Start of Data for review
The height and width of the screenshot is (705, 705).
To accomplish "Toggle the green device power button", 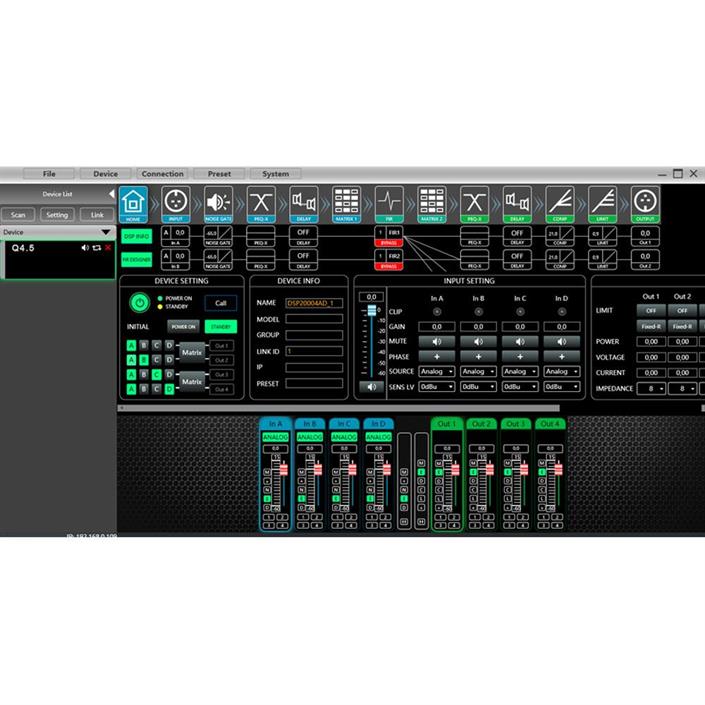I will [137, 302].
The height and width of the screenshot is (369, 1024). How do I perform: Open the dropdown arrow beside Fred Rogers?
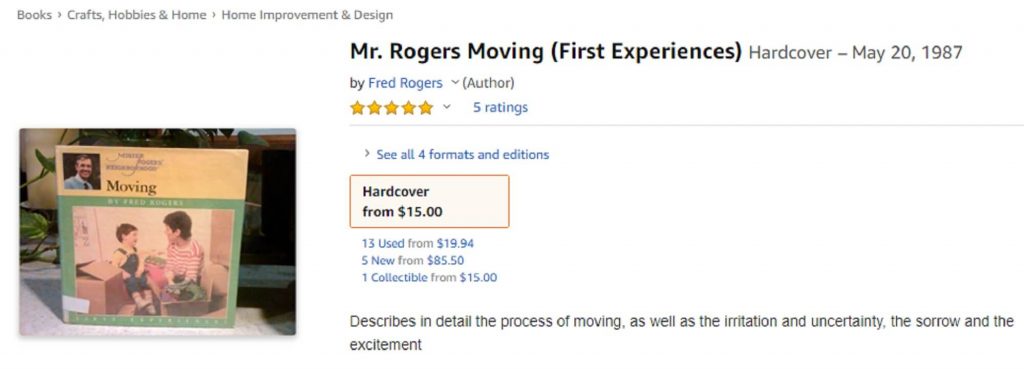(455, 82)
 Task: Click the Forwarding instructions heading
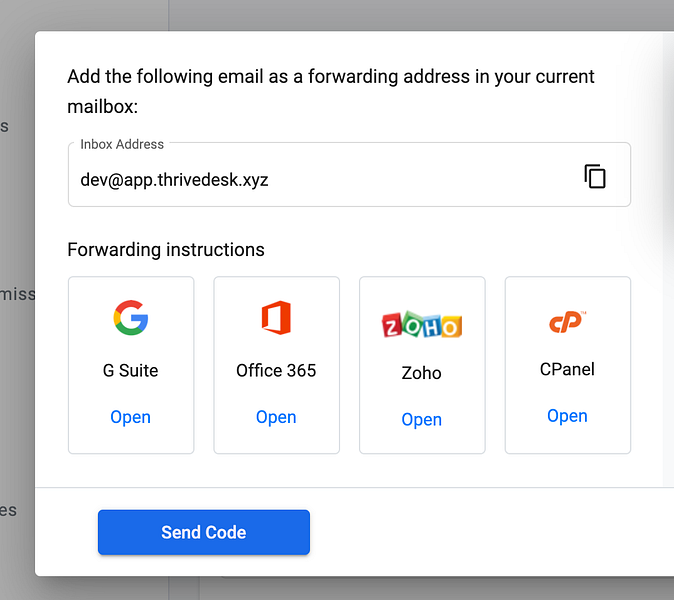(x=166, y=250)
End of Data for review
**What to work on:** The response must restate exactly the lines from the one containing "The height and width of the screenshot is (369, 1024)." through the end of the records above and must leave out all pictures.

**The answer:**
The height and width of the screenshot is (369, 1024). How do I perform: Open the dropdown arrow beside Fred Rogers?
(455, 82)
 Task: Click the Forwarding instructions heading
(x=166, y=250)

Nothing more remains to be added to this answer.